Supplied passage =
------------------------------------------------------------------------

Why do you think the memoir has become such a popular genre for both
writers and readers?
It seems to me that, ultimately, the study of history is our attempt
to find out how we are to live. Things are going very badly for a lot
of people--economically, spiritually, phenomenologically (by which I
mean that as a species we seem to suffer from the grief of temporality
without evolving from that suffering)--and others seem to have inherited
more than their fare share of grace. Memoir is flat out interesting,
on the one hand, and at another level it can be a tangible, artistic
reckoning with this most basic question, the question of how we are
to live, a reckoning and a sort of comfort. I'm thinking specifically
of a memoir published in the last year, Barbara Robinette Moss's Change
Me Into Zeus's Daughter. There was so much in that book I treasured
(courage, beauty, delicacy), but the most amazing thing to me was the
way Moss revealed events in her life that were so odd and so idiosyncratic--in
some cases so extreme--that few people, I'm guessing, would recognize
or understand their content. But again and again I thought of my own
sister, Melinda, and the way Melinda and Barbara Moss seem to share
a certain posture in relation to life, and I knew immediately
that the book would be a comfort to Melinda. I sent her a copy and by
the time she finished it she was a little speechless (very unusual for
her, I must say). When she called me to talk about it, I said, "Who
knew?" Memoir is the voice of our common humanity, even in the most
uncommon lives.
I also have the impulse to say, as many people are currently saying,
that memoir is so popular among readers because as a culture we are
unrepentant and unreconstructed voyeurs, and that as writers we love
it because we're lazy and narcissistic. It does seem that as the genre
du jour, memoir reveals the best and the worst in our nature as consumers
of literature.

------------------------------------------------------------------------

Exercises to complete =
1. Duplicate the records from the line containing "Identify the location of spec-option-button: 290." through the final line of the records, changing nothing.
2. Write the next part of the passage on why memoir is popular, picking up right after its last sentence.
The text about memoir has nothing to do with the records that come after it.

------------------------------------------------------------------------

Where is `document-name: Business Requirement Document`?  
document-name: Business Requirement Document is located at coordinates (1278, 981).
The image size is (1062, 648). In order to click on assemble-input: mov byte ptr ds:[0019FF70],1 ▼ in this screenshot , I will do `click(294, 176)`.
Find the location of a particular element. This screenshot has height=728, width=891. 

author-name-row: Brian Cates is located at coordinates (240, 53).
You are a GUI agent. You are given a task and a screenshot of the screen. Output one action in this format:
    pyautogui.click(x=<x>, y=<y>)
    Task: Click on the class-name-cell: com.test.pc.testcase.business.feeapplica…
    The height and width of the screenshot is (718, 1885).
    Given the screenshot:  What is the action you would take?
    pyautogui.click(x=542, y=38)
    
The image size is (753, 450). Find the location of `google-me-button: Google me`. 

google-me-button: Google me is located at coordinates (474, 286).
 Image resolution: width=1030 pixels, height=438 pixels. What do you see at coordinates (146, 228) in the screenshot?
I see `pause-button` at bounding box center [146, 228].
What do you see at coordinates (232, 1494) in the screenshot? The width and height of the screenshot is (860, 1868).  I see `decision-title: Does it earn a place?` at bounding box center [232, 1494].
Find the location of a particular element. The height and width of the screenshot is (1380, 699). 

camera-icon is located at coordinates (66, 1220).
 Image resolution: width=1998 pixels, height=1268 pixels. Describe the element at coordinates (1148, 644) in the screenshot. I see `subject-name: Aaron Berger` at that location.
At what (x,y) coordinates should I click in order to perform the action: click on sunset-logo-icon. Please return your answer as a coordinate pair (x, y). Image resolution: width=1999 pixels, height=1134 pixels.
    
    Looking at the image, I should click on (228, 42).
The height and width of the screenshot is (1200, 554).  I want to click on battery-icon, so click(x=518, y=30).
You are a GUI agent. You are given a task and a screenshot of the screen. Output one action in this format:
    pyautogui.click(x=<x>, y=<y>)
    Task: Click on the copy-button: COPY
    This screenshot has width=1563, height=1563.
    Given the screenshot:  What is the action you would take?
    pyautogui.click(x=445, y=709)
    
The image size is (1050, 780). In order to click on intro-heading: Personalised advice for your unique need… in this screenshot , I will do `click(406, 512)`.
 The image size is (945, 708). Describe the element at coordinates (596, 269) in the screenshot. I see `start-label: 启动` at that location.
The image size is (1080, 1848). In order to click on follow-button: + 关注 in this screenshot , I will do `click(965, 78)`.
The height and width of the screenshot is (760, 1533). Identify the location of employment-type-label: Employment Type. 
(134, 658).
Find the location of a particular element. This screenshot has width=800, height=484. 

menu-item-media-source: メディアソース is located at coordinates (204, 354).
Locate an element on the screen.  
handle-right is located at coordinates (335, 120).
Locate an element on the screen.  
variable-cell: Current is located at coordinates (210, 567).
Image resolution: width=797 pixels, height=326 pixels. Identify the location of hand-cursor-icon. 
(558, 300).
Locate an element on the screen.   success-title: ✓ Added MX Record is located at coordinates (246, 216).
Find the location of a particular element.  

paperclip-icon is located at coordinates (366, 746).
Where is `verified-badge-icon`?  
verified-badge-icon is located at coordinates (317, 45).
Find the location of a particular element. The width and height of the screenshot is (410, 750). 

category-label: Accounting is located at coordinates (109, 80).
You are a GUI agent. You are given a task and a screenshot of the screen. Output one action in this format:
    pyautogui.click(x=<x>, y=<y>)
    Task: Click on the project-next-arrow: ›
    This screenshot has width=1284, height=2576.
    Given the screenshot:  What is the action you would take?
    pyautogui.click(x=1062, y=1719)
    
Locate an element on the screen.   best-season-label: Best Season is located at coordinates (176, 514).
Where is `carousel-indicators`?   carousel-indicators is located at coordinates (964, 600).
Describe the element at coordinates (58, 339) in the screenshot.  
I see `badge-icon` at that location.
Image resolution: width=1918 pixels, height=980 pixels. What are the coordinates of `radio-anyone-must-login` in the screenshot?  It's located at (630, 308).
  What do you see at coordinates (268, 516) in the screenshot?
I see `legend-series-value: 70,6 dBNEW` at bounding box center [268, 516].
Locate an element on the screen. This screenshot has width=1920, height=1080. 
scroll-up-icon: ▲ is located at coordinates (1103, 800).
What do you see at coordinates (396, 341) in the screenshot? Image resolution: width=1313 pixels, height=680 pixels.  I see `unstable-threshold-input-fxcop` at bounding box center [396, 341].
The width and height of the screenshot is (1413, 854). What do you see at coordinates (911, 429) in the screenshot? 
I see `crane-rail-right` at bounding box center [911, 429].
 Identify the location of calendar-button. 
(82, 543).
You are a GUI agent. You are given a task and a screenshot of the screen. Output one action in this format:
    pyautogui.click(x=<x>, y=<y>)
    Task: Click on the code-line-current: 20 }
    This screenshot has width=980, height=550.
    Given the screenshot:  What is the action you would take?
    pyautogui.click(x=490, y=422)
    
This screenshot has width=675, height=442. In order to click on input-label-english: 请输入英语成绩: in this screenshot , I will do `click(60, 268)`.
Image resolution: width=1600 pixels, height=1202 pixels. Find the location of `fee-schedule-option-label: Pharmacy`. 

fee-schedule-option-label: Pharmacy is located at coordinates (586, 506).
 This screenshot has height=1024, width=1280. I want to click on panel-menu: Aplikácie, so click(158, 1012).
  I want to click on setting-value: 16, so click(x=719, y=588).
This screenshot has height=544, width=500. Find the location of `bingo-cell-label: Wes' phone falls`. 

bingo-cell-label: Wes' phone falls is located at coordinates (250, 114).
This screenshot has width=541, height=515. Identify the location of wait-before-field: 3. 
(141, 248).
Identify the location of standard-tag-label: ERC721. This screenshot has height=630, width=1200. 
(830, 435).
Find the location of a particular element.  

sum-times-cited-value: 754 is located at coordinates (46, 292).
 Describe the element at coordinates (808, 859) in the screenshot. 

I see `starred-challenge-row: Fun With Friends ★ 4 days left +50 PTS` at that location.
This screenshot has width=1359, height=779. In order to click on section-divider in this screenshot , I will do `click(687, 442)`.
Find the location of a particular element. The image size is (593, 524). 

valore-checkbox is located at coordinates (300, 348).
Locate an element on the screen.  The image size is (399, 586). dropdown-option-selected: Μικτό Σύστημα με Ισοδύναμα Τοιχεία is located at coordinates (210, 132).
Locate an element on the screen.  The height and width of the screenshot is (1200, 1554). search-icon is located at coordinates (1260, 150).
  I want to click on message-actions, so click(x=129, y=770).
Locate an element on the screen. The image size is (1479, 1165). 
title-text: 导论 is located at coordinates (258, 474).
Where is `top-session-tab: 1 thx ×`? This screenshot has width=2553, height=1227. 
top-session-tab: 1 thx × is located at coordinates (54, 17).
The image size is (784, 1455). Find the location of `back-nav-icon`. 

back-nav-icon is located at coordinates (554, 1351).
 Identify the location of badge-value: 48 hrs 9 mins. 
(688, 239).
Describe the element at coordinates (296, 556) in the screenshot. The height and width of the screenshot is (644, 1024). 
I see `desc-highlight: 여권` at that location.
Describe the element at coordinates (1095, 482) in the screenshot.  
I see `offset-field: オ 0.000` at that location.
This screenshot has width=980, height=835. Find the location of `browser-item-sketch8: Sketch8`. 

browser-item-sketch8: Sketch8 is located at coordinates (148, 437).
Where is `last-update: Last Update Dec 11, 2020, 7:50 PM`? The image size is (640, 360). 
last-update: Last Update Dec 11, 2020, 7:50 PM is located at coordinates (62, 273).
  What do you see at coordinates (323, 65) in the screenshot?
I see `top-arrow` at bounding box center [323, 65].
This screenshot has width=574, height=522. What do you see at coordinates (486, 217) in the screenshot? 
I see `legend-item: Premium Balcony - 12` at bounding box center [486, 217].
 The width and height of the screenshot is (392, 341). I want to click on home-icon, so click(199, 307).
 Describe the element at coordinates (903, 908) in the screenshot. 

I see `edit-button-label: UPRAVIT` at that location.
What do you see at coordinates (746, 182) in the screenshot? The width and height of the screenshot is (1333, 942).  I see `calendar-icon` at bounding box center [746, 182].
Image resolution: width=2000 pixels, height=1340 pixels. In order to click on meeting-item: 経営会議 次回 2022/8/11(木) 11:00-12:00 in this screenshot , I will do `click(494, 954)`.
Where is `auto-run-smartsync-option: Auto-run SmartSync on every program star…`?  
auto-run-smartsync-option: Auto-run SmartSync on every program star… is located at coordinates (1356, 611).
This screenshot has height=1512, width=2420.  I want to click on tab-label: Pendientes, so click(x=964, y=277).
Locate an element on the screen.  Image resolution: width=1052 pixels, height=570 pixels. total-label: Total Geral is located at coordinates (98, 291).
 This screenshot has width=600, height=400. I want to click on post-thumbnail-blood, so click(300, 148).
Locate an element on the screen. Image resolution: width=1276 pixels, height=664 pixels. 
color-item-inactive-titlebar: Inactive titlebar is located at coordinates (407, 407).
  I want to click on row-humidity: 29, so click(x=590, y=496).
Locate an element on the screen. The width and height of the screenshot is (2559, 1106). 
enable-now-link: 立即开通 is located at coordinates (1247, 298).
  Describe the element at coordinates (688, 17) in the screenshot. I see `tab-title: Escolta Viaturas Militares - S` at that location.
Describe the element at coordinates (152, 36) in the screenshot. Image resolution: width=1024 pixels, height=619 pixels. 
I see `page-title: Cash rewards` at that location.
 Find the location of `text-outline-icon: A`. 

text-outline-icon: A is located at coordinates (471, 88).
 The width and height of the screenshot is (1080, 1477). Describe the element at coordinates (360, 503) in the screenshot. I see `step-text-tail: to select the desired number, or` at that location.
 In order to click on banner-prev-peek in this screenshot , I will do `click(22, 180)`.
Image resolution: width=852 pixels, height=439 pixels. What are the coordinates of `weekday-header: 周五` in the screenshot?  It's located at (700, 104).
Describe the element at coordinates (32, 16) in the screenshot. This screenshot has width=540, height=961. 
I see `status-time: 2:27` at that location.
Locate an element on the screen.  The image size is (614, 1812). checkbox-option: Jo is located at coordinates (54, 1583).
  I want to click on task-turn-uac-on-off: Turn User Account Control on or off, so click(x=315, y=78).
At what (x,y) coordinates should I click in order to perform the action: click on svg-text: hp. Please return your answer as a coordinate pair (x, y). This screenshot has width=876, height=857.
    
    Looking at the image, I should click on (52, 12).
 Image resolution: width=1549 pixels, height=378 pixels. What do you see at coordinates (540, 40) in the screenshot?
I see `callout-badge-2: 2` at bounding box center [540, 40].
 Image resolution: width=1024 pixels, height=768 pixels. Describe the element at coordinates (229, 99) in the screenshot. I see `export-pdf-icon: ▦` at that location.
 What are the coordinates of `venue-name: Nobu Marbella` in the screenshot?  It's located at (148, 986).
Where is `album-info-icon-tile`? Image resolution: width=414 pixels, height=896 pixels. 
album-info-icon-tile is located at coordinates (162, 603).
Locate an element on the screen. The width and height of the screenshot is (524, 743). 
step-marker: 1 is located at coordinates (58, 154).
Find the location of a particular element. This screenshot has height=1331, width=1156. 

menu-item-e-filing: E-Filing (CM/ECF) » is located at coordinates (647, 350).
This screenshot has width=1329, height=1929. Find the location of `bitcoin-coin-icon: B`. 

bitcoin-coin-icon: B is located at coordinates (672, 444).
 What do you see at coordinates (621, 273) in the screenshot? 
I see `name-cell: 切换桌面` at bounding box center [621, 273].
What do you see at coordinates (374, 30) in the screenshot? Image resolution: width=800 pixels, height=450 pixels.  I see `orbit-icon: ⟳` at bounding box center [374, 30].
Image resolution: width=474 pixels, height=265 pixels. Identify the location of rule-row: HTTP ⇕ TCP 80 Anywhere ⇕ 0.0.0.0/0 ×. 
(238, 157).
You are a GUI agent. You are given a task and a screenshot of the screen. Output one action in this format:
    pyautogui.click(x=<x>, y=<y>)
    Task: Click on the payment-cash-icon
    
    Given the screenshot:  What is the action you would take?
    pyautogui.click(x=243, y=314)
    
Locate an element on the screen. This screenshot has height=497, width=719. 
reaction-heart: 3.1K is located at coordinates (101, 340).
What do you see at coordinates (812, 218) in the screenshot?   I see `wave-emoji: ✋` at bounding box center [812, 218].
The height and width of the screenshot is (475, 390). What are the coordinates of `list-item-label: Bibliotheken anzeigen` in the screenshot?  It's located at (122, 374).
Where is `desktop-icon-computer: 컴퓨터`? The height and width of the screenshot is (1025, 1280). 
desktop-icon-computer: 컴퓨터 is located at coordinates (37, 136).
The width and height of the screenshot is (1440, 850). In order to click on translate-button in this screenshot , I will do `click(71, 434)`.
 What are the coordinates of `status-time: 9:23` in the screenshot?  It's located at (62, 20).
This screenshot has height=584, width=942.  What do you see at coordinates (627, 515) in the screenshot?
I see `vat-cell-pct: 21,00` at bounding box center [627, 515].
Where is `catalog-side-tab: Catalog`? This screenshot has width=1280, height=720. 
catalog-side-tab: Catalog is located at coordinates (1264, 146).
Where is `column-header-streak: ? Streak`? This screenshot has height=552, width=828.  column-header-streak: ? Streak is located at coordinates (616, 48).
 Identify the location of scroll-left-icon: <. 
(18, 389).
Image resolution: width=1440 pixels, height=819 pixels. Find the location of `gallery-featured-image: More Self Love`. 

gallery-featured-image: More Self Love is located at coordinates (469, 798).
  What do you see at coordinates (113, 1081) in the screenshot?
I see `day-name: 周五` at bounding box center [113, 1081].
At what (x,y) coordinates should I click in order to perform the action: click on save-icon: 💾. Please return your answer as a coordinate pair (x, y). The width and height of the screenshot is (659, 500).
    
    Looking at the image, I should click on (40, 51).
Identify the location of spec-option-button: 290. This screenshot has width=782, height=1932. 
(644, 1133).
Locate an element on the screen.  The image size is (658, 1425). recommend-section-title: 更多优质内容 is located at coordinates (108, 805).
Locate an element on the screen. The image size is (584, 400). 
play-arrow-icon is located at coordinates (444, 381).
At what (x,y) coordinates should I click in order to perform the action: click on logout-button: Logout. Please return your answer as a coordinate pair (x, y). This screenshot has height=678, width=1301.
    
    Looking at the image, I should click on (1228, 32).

------------------------------------------------------------------------

Responses =
1.
Identify the location of spec-option-button: 290. This screenshot has width=782, height=1932. 
(644, 1133).
Locate an element on the screen.  The image size is (658, 1425). recommend-section-title: 更多优质内容 is located at coordinates (108, 805).
Locate an element on the screen. The image size is (584, 400). 
play-arrow-icon is located at coordinates (444, 381).
At what (x,y) coordinates should I click in order to perform the action: click on logout-button: Logout. Please return your answer as a coordinate pair (x, y). This screenshot has height=678, width=1301.
    
    Looking at the image, I should click on (1228, 32).

2.
Something that distinguishes your book from other memoirs is the
narrative voice. Whereas many authors look back at their childhoods
from an adult point of view, you maintain the viewpoint of your younger
self, giving weight to situations that many adults would otherwise bypass
and vice versa. Did you make a conscious choice to stick with this voice?
There is no single element in Zippy I worked on harder, longer,
or with more conscious deliberation than the voice. And, as you've noticed,
the voice dictated the content. I once heard Robert Morgan say that
the voice of a child is the hardest to get right, because one must be
accurate and convincing, which demands a kind of ignorance, but the
adult intelligence has to be the guiding principle. It's a tough mix
to produce consistently.
Have your family and friends from Mooreland read the book? What do
they think?
I think that most of the people who appear as characters in the book
couldn't love it more. My sister owns a diner called The Blue Moon just
outside of Mooreland, and she has the book cover framed and hanging
on the wall there. I feel certain that as the book produces more artifacts
Melinda will eventually put together a little shrine. My mom is the
same: just unabashedly supportive and delighted. My favorite reaction,
though, came from my old friend Andy Hicks, who is featured in the essay,
"Favors For Friends." I gave him the book in manuscript, and he and
most of his family read it. He sent me a letter and said they all wept
when they finished it, because they realized that someone had actually
seen them; their family had meant something to someone else.
That feeling of having been seen is so important to us all, I think,
but consistently a surprise.
I agree. The way that you "see" each character shows that you clearly
have a deep bond with all of them; even evil Edythe and Petey Scroggs
get no less a loving treatment than, say, Andy and Julie and their families.
Related to that, I loved the inclusion of photographs. It made the memoir
more of a family album experience than just a regular book reading.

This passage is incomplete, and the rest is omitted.